A reader sent us a question about Semagix, a semantic search engine. Here’s what we’ve found.
One of the founders was Amit Sheth, whose bio reads:

“Amit Sheth is a Professor at the University of Georgia and CTO of Semagix, Inc. He started the LSDIS lab at Georgia in 1994. Earlier he served in R&D groups at Bellcore, Unisys, and Honeywell. He founded his second company, Taalee, in 1999 based on technology developed at the LSDIS lab, and managed it as CEO until June 2001. Following Taalee’s acquisition/merger, he currently serves as CTO and a co-founder of Semagix, Inc. His research has led to three significant commercial products, several deployed applications and over 150 publications”

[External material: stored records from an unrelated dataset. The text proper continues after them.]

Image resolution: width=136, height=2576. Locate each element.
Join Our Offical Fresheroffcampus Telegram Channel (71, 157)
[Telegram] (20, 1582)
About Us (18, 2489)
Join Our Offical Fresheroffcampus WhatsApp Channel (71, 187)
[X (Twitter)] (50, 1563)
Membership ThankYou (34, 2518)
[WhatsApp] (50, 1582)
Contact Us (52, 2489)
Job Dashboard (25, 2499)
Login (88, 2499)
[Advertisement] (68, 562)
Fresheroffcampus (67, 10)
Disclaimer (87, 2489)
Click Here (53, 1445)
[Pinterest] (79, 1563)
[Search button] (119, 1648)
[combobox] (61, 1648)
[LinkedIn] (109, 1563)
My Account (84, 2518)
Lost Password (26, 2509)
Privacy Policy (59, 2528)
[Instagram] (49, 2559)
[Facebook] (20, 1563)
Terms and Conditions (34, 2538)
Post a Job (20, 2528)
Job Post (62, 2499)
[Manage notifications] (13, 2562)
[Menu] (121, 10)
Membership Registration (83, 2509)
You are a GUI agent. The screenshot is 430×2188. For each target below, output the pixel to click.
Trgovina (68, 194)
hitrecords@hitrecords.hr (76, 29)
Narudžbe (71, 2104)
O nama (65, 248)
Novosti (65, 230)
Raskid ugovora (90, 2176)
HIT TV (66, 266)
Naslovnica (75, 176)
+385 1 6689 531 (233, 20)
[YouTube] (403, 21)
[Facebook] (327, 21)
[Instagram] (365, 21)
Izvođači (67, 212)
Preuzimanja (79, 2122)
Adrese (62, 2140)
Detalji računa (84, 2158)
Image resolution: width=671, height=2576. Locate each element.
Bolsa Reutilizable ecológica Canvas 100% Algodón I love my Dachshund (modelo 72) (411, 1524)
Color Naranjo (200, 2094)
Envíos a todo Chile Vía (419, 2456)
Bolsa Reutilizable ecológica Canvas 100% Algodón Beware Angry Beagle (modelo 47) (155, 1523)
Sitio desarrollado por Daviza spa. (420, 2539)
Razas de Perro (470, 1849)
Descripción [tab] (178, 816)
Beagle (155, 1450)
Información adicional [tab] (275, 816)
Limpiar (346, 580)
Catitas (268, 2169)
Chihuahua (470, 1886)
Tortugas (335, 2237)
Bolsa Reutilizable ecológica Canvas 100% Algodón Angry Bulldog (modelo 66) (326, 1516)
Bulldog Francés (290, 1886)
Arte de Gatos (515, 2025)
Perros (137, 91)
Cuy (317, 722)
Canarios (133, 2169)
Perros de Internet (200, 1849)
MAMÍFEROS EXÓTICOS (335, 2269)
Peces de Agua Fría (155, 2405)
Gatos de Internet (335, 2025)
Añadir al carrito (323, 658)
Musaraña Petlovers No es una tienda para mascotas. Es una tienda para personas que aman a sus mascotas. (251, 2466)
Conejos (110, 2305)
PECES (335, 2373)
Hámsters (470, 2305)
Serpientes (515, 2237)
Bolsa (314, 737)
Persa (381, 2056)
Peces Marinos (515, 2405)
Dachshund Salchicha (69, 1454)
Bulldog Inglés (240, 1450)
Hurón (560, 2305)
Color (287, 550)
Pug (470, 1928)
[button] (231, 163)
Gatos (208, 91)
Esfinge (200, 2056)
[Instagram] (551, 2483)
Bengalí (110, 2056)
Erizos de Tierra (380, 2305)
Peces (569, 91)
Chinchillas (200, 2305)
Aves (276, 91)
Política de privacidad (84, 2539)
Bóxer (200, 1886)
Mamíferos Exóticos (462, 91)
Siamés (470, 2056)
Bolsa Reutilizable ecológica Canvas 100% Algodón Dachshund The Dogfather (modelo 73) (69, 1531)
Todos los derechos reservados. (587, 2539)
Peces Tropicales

According to Bloomberg Businessweek, the company is alive and kicking:

“As of June 28, 2006, Semagix, Inc. was acquired by Fortent, Inc. Semagix, Inc. provides semantic metadata management solutions to enterprises and government institutions. It provides know your customer and due diligence products. The company’s know your customer solution allows financial institutions in identify, verify, and enhance due diligence processes. It has offices in the United States and Europe. Semagix was founded in 1996 as Protégé, Ltd. and changed its name to Semagix, Inc. in 2002.”

The company’s Web site is at www.semagix.com .
If anyone has more info, please use the comments section of this blog to amplify these sparse findings.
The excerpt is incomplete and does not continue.